An example of using this feature is shown below, where we are logging a model that contains an external dependency.
In the first section, we are defining an external module named custom_code
that exists in a different than our model definition.
from typing import List
iris_types = ["setosa", "versicolor", "viginica"]
def map_iris_types(predictions: int) -> List[str]:
return [iris_types[pred] for pred in predictions]
With this custom_code.py
module defined, it is ready for use in our Python Model:
from typing import Any, Dict, List, Optional
from custom_code import map_iris_types # import the external reference
import mlflow
class FlowerMapping(mlflow.pyfunc.PythonModel):
"""Custom model with an external dependency"""
def predict(
self, context, model_input, params: Optional[Dict[str, Any]] = None
) -> List[str]:
predictions = [pred % 3 for pred in model_input]
# Call the external function
return map_iris_types(predictions)
with mlflow.start_run():
model_info = mlflow.pyfunc.log_model(
name="flowers",
python_model=FlowerMapping(),
infer_code_paths=True, # Enabling automatic code dependency inference
)
With infer_code_paths
set to True
, the dependency of map_iris_types
will be analyzed, its source declaration detected as originating in
the custom_code.py
module, and the code reference within custom_code.py
will be stored along with the model artifact.
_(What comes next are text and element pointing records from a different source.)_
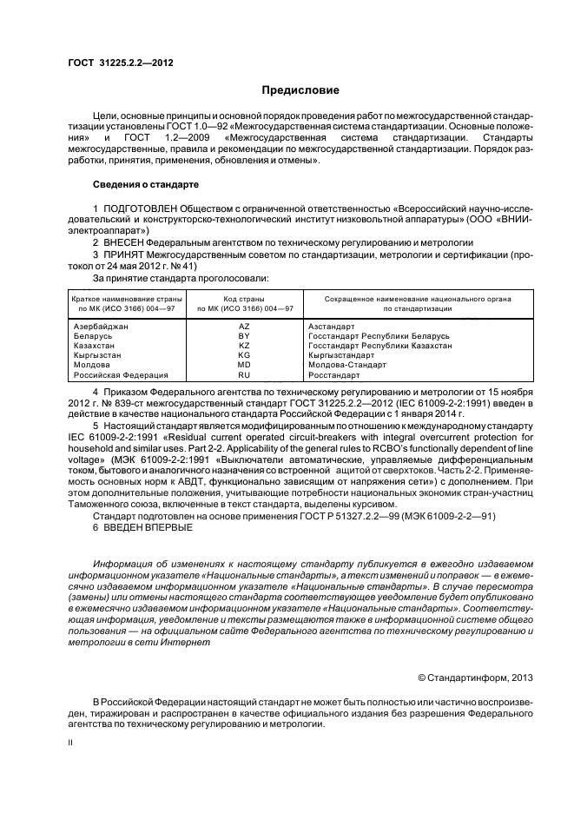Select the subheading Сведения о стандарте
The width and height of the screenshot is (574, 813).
coord(146,185)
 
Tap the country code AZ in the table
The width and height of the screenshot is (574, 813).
coord(244,327)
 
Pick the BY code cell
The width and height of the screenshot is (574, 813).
coord(244,336)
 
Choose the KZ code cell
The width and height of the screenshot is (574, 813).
coord(244,346)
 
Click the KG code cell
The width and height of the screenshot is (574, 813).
coord(244,356)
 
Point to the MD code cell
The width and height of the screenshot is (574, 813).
coord(244,366)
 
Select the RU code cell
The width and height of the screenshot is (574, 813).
coord(244,375)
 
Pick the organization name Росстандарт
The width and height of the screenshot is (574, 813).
coord(333,375)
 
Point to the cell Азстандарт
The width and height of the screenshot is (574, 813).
coord(332,327)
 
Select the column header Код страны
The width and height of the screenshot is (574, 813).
coord(246,299)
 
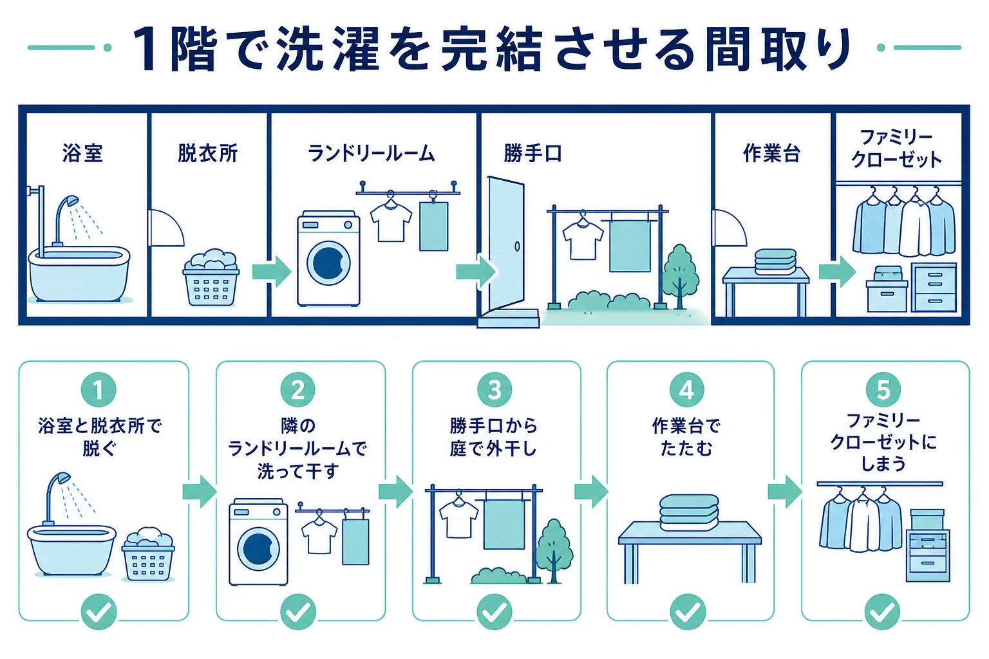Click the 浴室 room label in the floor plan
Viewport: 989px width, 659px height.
82,153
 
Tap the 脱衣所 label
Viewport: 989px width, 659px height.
207,153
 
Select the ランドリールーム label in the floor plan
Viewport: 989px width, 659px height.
372,154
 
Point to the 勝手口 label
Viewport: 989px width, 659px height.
532,154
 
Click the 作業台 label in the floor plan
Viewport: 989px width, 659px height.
772,153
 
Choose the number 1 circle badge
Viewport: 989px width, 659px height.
99,390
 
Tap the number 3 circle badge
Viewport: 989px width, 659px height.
494,390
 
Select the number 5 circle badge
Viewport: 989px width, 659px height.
883,390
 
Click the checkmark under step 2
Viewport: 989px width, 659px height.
298,612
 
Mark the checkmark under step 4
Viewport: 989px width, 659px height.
688,612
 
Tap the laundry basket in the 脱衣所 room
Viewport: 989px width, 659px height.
211,278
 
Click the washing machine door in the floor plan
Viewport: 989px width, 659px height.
328,263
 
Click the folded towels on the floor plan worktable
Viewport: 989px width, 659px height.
775,262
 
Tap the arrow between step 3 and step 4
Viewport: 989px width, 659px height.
592,491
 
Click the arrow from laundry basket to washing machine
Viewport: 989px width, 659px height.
272,272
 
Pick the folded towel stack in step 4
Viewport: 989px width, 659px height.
689,512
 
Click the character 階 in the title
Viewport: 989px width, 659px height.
193,48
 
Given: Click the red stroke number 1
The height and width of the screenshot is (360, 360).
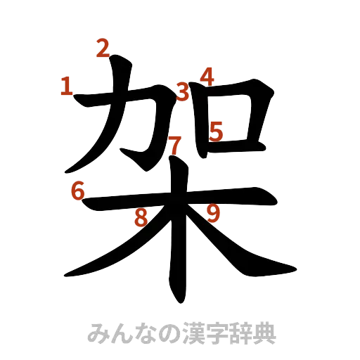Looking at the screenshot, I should [x=67, y=87].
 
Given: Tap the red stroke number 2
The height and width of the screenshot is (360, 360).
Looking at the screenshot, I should [x=103, y=49].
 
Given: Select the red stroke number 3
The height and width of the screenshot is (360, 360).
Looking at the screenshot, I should [x=184, y=91].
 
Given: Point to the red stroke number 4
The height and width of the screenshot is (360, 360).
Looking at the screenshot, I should [x=207, y=75].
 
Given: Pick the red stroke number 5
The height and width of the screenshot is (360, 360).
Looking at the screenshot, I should [x=216, y=131].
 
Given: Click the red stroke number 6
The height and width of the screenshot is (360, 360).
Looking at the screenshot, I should [x=77, y=190].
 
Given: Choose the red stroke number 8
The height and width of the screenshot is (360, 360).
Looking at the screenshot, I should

Note that defining the
external code dependency by using the code_paths
argument (discussed in the next section) is not needed.
Only modules that are within the current working directory are accessible. Dependency inference will not work across module boundaries or if your
custom code is defined in an entirely different library. If your code base is structured in such a way that common modules are entirely external to
the path that your model logging code is executing within, the original code_paths
option is required in order to log these dependencies, as
infer_code_paths
dependency inference will not capture those requirements.
Restrictions with infer_code_paths
Before using dependency inference via infer_code_paths
, ensure that your dependent code modules do not have sensitive data hard-coded within the modules (e.g., passwords,
access tokens, or secrets). Code inference does not obfuscate sensitive information and will capture and log (save) the module, regardless of what it contains.
An important aspect to note about code structure when using infer_code_paths
is to avoid defining dependencies within a main entry point to your code.
When a Python code file is loaded as the __main__
module, it cannot be inferred as a code path file. This means that if you run your script directly
(e.g., using python script.py
), the functions and classes defined in that script will be part of the __main__
module and not easily accessible by
other modules.
If your model depends on these classes or functions, this can pose a problem because they are not part of the standard module namespace and thus not
straightforward to serialize. To handle this situation, you should use cloudpickle
to serialize your model instance. cloudpickle
is an
extended version of Python's pickle
module that can serialize a wider range of Python objects, including functions and classes defined in
the __main__
module.